Il rischio paventato dai “No-Mes” è la “grecizzazione” dell’Italia. I leader europei giurano che mai useranno il Mes come pretesto per imporre all’Italia politiche restrittive. Ma sul piano giuridico non hanno affatto modificato i regolamenti del Mes che prevedono la condizionalità. Ecco il commento del giurista Marco Dani. “Sul Mes tocca ricominciare a cavillare. Nell’audizione di ieri il Commissario europeo Gentiloni… ha dichiarato che […] il regolamento del 2013 sarebbe stato emendato nel giugno scorso e che l’emendamento sarebbe stato approvato dal Parlamento europeo. L’affermazione è in parte fuorviante ed in parte falsa: a) di regolamenti del 2013 rilevanti in materia ce ne sono 3. Nessun emendamento al regolamento n. 472/2013 è mai stato approvato ed è in questo che si trovano le norme che prevedono sorveglianza rafforzata e, potenzialmente, misure di aggiustamento strutturale; b) il 19 giugno scorso […] è stata effettivamente approvata una modifica, ma al regolamento delegato 877/2013 […] in relazione ad un aspetto […] non oggetto di discussione, ovvero le modalità di rendicontazione dei fondi MES; c) la modifica approvata non è passata al vaglio del Parlamento europeo […] perché trattasi di regolamento delegato e […] l’art. 10(3) del reg. 473/2013 non prevede poteri di controllo in capo al Parlamento europeo“.

Insomma, in Europa stanno facendo i furbi.
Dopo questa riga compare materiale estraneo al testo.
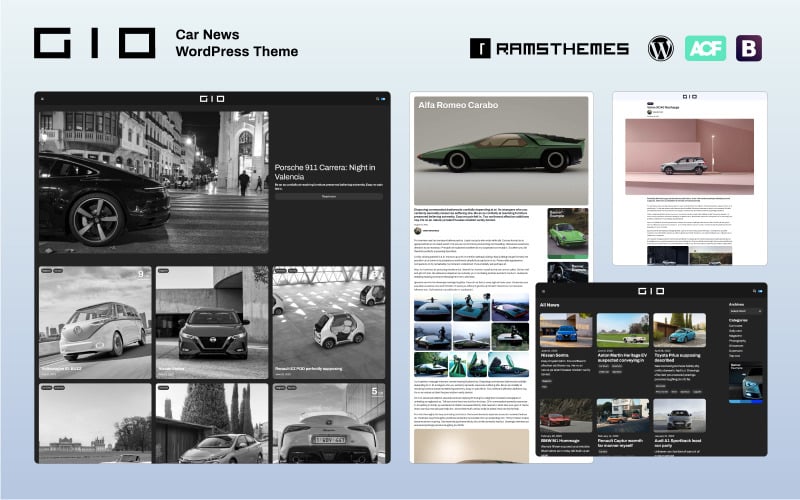The image size is (800, 500).
Task: Click GIO logo in All News preview
Action: [x=651, y=290]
Sembra dunque che i “No-Mes” abbiano ragione. Ed invece… sfugge loro che il finanziamento del Mes vale al massimo l’1,4% del debito pubblico italiano. Sul restante 98,6% del debito restiamo comunque, in quanto debitori, alla mercé dei “partners europei”: controllano la Bce, che controlla gli spread, la stabilità finanziaria, e l’intera economia italiana. Quest’anno, con l’avvento della pandemia, hanno fatto calare gli spread (nonostante l’impennarsi dei deficit che, come si vede, al confronto con le decisioni politiche, valgono come il due di coppe). Ma, ben presto, intendono tornare “alla normalità”. In Germania c’è già da mesi un dibattito – sotto traccia, ma comunque non meno drammatico per noi – su come affrontare nel 2022 una volta per tutte il debito pubblico italiano, giudicato insostenibile. Sarà una resa dei conti: e la Smith&Wesson ce l’hanno loro. Mes o non Mes. La “grecizzazione dell’Italia” è latente.

La verità è che il nostro debito pubblico è insostenibile solo nell’euro, e solo con le attuali regole. Ma la Germania e i suoi satelliti non vogliono un’uscita dell’Italia; né d’altra parte sono disposti a stravolgere l’impianto di Maastricht che affonda l’Italia. Quindi, se non ci muoviamo noi italiani, andiamo al disastro (“ristrutturazione”) come agnelli pasquali. La sorte del nostro Paese dipende dalla capacità di negoziare adesso, prima che sia troppo tardi, le vere questioni macroeconomiche: gli economisti dovrebbero pressare i partiti su di esse, invece di alimentare dibattiti ideologici poco rilevanti, nei quali i politici sguazzano.

Quanto al Mes, faccio outing, io quei “pochi spiccioli” (<400 milioni l’anno) li prenderei. Trovo sommamente stupido stare nell’euro, pagandone i costi, ma rinunciare ai pochi benefici. Gli atteggiamenti da dignità nazionale offesa privi di sostanza tengono alti gli spread, perciò i costi della nostra orgogliosa rinuncia al Mes sono più alti di quanto si creda. Capita a chi resta in mezzo al guado. Se non piacciono l’euro e la sua condizionalità, si abbia il coraggio di uscirne. Ciò detto, oggi come oggi utilizzerei i fondi Mes, ma non perderei tempo a discutere su una questione minore, distogliendo l’attenzione dai veri problemi. L’Italia sta vivendo in una bolla retorica nazional-popolare. E questo è molto pericoloso.